I felt that I needed to educate people so they could know that with early detection there's an over 90% cure rate. I became almost encyclopedic with my knowledge of colon cancer and colonoscopies. Obviously, he was too young to be screened and to get a colonoscopy, but I think, had I known everything then that I know now, I would've been much more aware of the symptoms. I think I would've urged him to talk to his doctor about colon cancer screening, but like so many young men, Jay didn't even have an internist. He came to my internist when he was doubled over in pain and our nanny called right after the Today show ended and said, "You need to come home. Jay is really in excruciating pain." So I just felt I wanted to spare other families from what we had endured, and I thought this is probably something that needed to be done.
I think that we have this phobia about talking about this part of our bodies. I was reading The Emperor of All Maladies by Sid Mukherjee – which won a Pulitzer Prize and is sort of the history of cancer – and I thought it was so interesting that in the 1950s when they were looking for a support group for women with breast cancer, in The New York Times they couldn't say "breast cancer." They said, "cancer of the chest cavity." We just have to remove these stigmas. I think people weren't comfortable talking about colons and talking about poop and talking about all the things that we do to have healthy bodies. I remember reading a book to my girls when they were little called "Everybody Poops." I feel like that should be required reading for adults now too because we need to normalize these conversations, and having a healthy colon and preventing colon cancer is just a critical part of maintaining your overall health.

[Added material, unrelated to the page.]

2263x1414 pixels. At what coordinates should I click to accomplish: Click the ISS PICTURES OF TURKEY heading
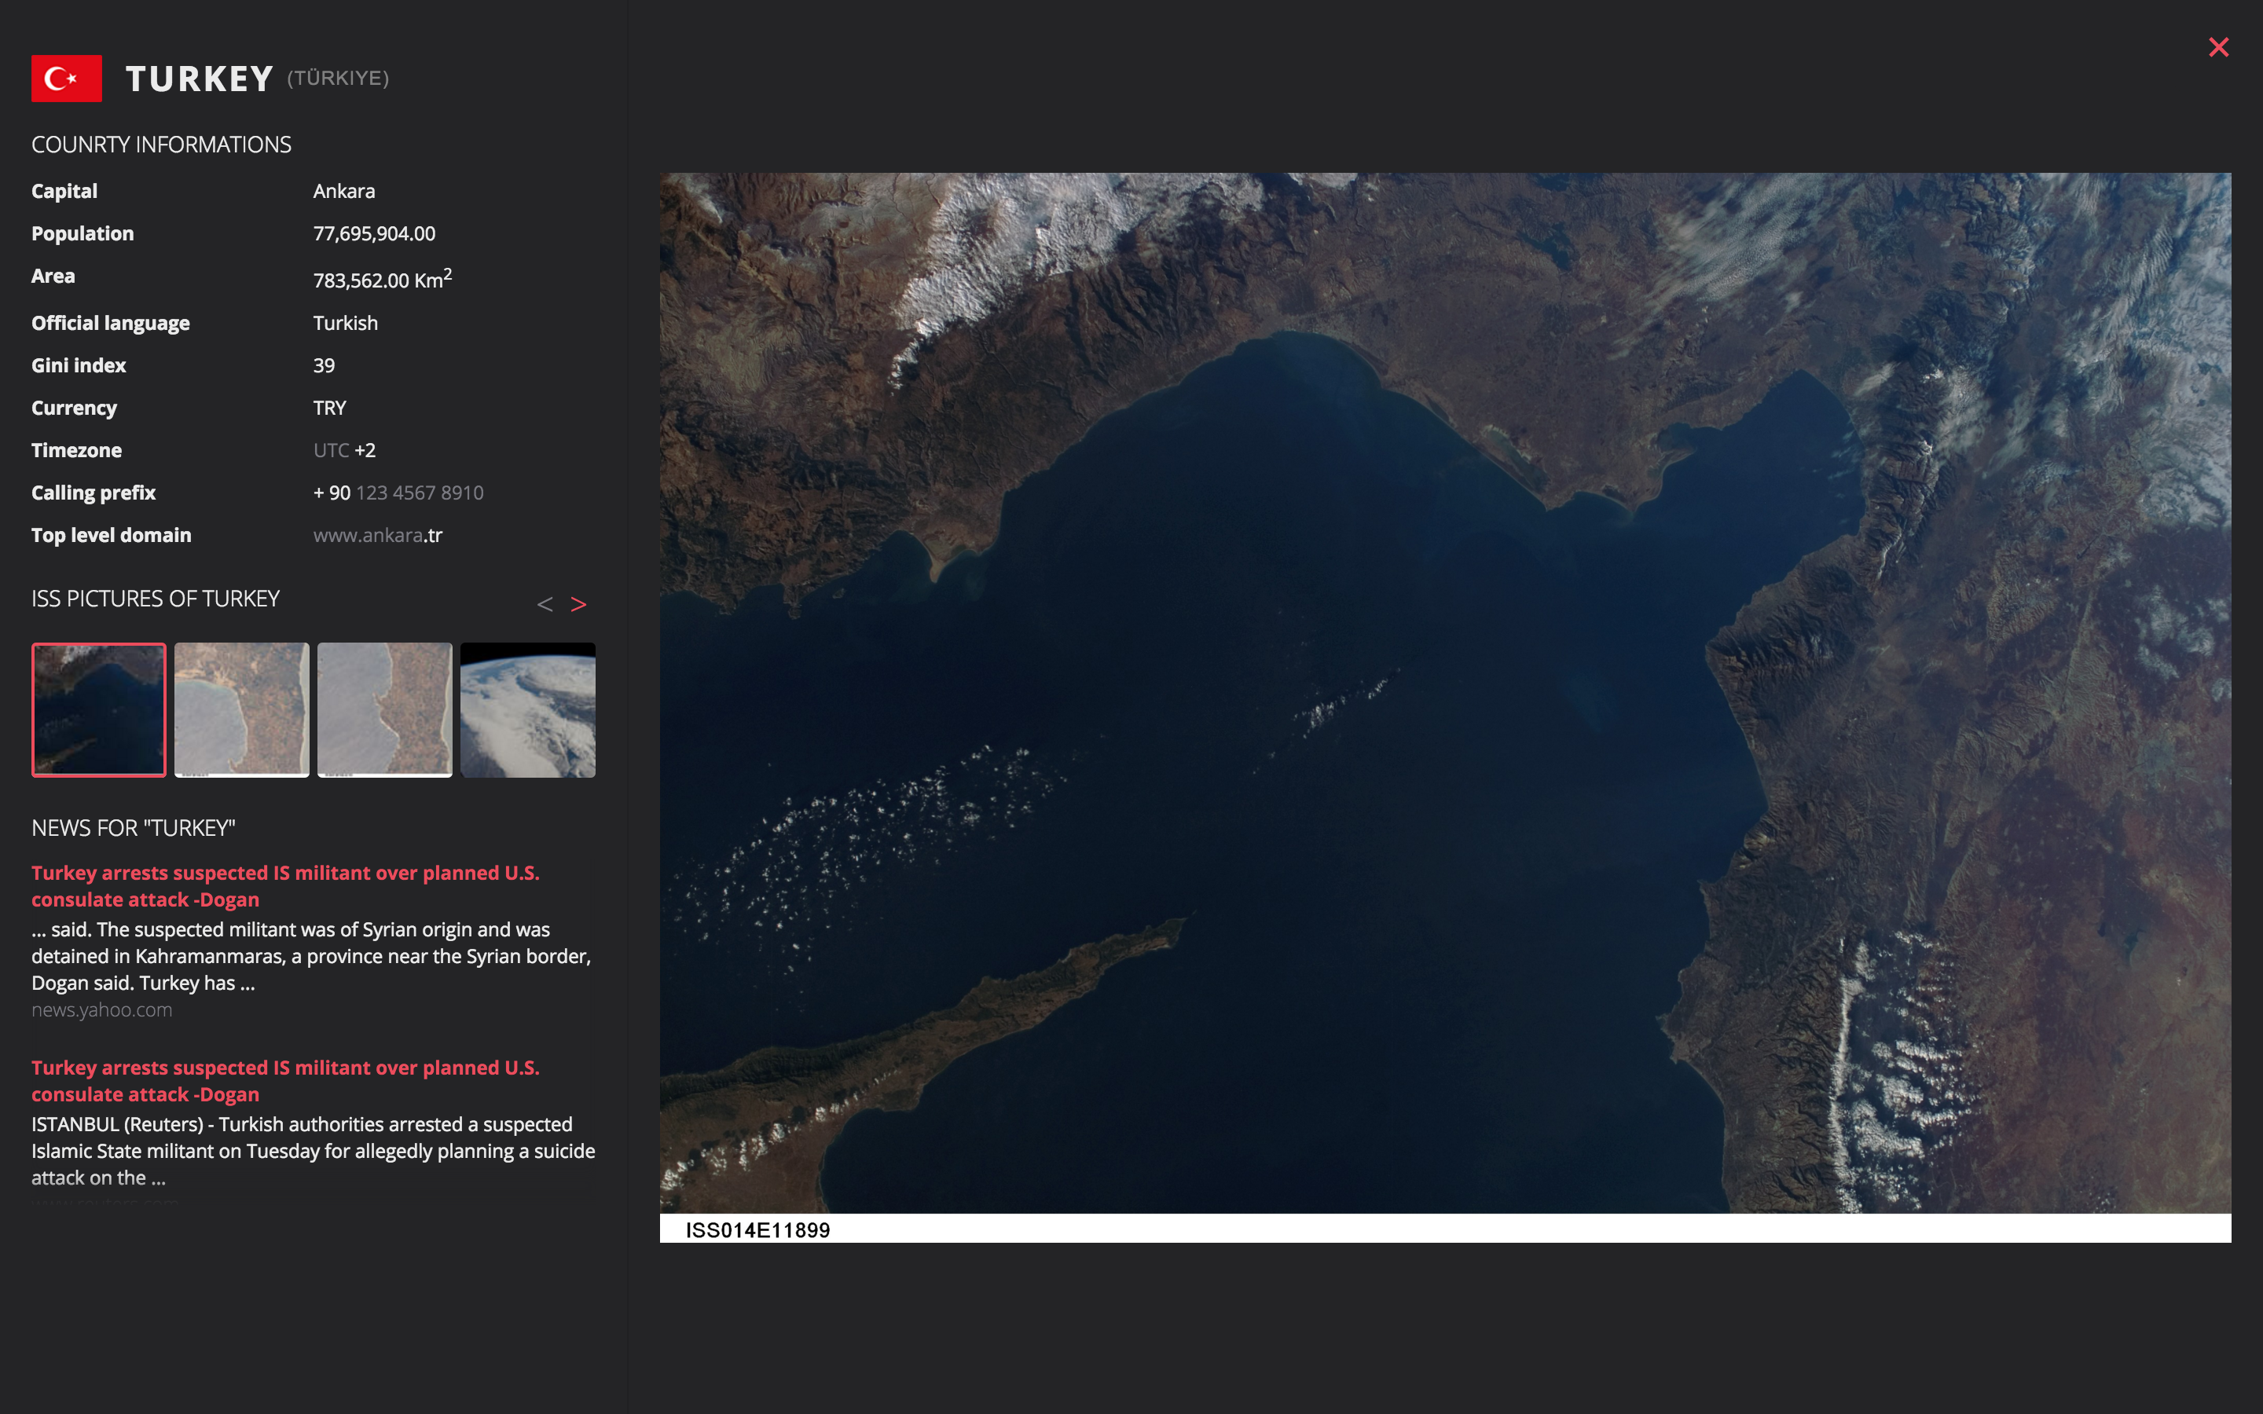pos(155,599)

So to answer your question, Diane, which was very long-winded for me, I was delighted that people paid attention. The fact that people listened and paid attention and went and got screened was incredibly gratifying. I got so many letters: people thanking me that people found polyps, or they found cancerous polyps, or the cancer was detected early enough that they had chemotherapy, but that they were doing well. I had people sending me pictures of their colons and I was like, "Thanks for sharing." Sometimes they would go into a lot of detail and I'd be like, "TMI. Thanks. I'm glad you got screened." But yes, of course. I mean, the idea that you delivered information that helped save someone's life – that prompted them to take action and that action saved their lives – I mean, of course, what better feeling is there than that?
Dr. Diane Reidy-Lagunes:
So for those that are listening: Anyone 45 and older, we very much should get those colonoscopies. Like you said, look for those polyps. You take them out and then you can prevent the cancer from happening.
Katie Couric:
That's right, and it's important that you note that the age has been reduced to 45. For Black Americans, it has been 45 for some time, but because of the alarming incidents of colorectal cancer in younger patients, the age has been lowered. I am working with exact sciences because you can also do stool tests. I think a colonoscopy is still considered the quote-unquote gold standard, but there are some people who won't get a colonoscopy, who, for various reasons, they can't. They have no insurance, they don't have access, they can't miss work, they have daycare concerns, and so any test is really better than no test at all. Whatever test gets done.
I really urge people to talk to their doctors to get a screening that's right for them because still, one in three people are not screened for colorectal cancer, and that means a lot of people will die unnecessarily. When you think about colon cancer being the number two cancer killer of men and women combined, that is a lot of people. I think 51,000 or 52,000 people die every year, and that's the same number of people who died in the Vietnam War. So I think we need to really spread the word and keep talking about it because that's one of those things that people will just soon forget about.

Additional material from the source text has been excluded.